Franz Liszt d’Emmanuelle Pireyre et Anna Katharina Scheidegger, Éd. de la Philharmonie, coll. « Supersoniques », 64 p., 13 €

Poète et romancière écrivant avec esprit sur les mutations contemporaines – lire sa Féérie générale – Emmanuelle Pireyre s’associe à l’artiste Anna Katharina Scheidegger pour raconter les aventures tsiganes de Liszt. Elle puise pour cela dans Des Bohémiens et de leur musique en Hongrie, ouvrage que publia le compositeur hongrois en 1859, mais qui fut écrit pour l’essentiel par sa maîtresse Caroline de Wittgenstein qui y introduisit de nombreuses fantaisies. Qu’importe, tout livre étant à interpréter, celui-ci permet à Emmanuelle Pireyre d’écrire le sien en miroir, avec un séduisant sens floral de la narration faisant éclore moult idées.

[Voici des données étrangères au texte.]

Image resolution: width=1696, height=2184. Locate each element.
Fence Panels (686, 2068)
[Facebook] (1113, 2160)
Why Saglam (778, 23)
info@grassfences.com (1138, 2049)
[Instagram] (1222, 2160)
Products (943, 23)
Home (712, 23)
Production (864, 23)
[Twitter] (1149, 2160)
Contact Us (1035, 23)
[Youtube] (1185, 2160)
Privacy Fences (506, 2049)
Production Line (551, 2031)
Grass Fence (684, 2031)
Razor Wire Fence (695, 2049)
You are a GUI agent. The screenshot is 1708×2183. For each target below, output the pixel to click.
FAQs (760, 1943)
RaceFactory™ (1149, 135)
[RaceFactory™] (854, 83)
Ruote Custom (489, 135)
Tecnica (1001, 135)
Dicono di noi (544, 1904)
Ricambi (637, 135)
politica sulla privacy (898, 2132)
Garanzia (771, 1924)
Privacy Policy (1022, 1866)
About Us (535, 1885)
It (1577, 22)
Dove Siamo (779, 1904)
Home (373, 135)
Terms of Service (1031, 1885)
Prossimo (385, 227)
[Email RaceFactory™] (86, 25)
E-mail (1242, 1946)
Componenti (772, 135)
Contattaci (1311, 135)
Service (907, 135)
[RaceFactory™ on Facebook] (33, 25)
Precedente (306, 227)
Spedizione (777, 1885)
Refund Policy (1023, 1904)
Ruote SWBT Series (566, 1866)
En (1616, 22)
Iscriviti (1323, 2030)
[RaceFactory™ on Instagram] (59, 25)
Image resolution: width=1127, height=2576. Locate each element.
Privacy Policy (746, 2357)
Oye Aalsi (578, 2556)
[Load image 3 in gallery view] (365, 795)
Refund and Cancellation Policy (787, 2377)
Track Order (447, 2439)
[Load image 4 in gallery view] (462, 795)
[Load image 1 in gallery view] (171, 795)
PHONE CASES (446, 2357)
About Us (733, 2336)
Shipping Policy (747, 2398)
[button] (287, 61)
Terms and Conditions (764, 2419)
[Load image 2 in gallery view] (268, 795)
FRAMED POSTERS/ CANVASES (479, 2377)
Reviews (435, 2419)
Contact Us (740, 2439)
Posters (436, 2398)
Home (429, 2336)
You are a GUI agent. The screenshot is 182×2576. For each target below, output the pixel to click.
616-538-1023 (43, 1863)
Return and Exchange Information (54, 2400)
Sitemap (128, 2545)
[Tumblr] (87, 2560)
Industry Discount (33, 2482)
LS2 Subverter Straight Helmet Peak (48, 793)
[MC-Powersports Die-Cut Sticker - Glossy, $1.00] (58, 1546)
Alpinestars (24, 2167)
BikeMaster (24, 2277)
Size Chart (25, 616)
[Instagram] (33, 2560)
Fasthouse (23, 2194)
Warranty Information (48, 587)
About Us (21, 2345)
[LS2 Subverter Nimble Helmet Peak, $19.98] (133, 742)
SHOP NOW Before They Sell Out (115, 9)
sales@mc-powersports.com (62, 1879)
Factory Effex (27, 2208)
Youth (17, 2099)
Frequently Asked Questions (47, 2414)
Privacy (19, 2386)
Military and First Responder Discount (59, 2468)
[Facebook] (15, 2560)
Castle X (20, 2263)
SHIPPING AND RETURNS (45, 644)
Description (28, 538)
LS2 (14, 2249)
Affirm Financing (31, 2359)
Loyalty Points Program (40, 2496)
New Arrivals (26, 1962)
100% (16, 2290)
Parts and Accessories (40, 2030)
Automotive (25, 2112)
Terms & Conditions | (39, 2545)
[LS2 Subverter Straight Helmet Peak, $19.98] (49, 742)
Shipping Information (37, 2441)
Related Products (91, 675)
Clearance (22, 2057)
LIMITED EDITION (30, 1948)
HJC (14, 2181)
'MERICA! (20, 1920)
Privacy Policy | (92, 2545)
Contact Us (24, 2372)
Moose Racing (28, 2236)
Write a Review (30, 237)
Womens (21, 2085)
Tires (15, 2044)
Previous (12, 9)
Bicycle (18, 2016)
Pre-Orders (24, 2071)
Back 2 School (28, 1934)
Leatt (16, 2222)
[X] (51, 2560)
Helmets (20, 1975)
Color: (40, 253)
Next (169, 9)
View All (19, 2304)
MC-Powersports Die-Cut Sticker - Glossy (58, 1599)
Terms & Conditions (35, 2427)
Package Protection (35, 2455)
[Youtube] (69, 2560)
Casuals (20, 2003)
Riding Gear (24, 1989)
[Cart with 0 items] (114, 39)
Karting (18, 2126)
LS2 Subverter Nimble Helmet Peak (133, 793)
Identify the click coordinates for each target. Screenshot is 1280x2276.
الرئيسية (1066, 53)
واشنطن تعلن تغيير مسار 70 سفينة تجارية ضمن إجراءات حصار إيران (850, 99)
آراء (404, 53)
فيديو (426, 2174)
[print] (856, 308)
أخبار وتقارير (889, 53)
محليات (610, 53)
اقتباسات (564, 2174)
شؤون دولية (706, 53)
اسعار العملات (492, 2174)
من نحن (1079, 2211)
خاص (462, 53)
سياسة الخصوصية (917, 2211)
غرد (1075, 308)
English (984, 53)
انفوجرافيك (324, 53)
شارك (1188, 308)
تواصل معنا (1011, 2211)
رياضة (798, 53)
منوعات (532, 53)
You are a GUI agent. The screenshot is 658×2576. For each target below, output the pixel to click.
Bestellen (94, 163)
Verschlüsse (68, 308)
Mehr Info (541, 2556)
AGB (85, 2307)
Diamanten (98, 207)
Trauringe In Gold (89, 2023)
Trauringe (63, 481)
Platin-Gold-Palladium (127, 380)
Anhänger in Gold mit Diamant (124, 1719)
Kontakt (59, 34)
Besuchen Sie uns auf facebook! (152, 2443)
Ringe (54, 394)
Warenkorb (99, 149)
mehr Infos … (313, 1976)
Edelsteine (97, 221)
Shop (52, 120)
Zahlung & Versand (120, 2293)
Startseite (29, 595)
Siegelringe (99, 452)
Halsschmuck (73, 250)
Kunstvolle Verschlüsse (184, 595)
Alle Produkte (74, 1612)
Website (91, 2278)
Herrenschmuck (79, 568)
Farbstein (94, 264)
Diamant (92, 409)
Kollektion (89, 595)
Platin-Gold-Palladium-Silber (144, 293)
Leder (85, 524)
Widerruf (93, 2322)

Un jour à Paris, le comte Teleki, ami de Liszt connaissant sa passion pour les Bohémiens, lui offre un garçon tsigane d’une douzaine d’années, Josy, qu’il avait racheté à sa famille en Hongrie. Séparé de Marie d’Agoult et de ses trois enfants, requis par ses tournées, Liszt le confie à sa mère tout en tentant une étrange expérience. Il essaye de faire apprendre au garçon la musique savante européenne tout en préservant en lui la spontanéité intuitive issue de la musique tsigane. Cette hasardeuse hybridation de pédagogie musicale fut un échec total! Bien connu des lisztiens, ce tenace tropisme tsigane commence dans l’enfance du jeune Franz lorsqu’il découvre une troupe de Bohémiens de passage à Doborján, petit village hongrois où vit sa famille. Programmé pour devenir un virtuose du piano par son père Adam, musicien contrarié devenu intendant du cheptel d’ovins du prince.

Esterházy, le garçon ne peut qu’aimer la liberté des Tsiganes. Ceux- ci voient le monde séparé en deux catégories : les voyageurs, dont ils sont l’incarnation, et les sédentaires, qu’ils nomment gadjé. À sa manière, Liszt est l’un d’entre eux, voyageur impénitent parcourant inlassablement l’Europe, de récital en récital. À 28 ans, en 1839, il retrouve les Bohémiens de son enfance dans la clairière d’une forêt de son pays natal. « Dans ce cadre enchanté, les Tsiganes jouèrent leur musique pour eux- mêmes et leur unique invité : une musique ensorcelante, qui commença par aller lentement chercher sur le tempo alangui du lassú la couche sombre de douleur humaine au plus profond des participants, puis accéléra en friss, danse rapide d’une folle allégresse. »

Plus tard, en écrivant ses Rhapsodies hongroises, Liszt se souvient de toutes ces musiques tsiganes entendues. Il analyse leurs structures, avec ces modulations intermédiaires sautant d’une tonalité à l’autre et créant d’audacieux changements harmoniques et rythmiques. Une audace présente aussi chez Emmanuelle Pireyre, qui voit dans le cheminement vers l’atonalité de Liszt un écho au « promontoire ultra fleuri, sylvestre et enchanté où il a vu les Bohémiens déstructurer joyeusement le système tonal et entremêler la musique au tumulte de la vie ». Cette étonnante hypothèse participe aux surprises ciselées de ces bucoliques variations lisztiennes.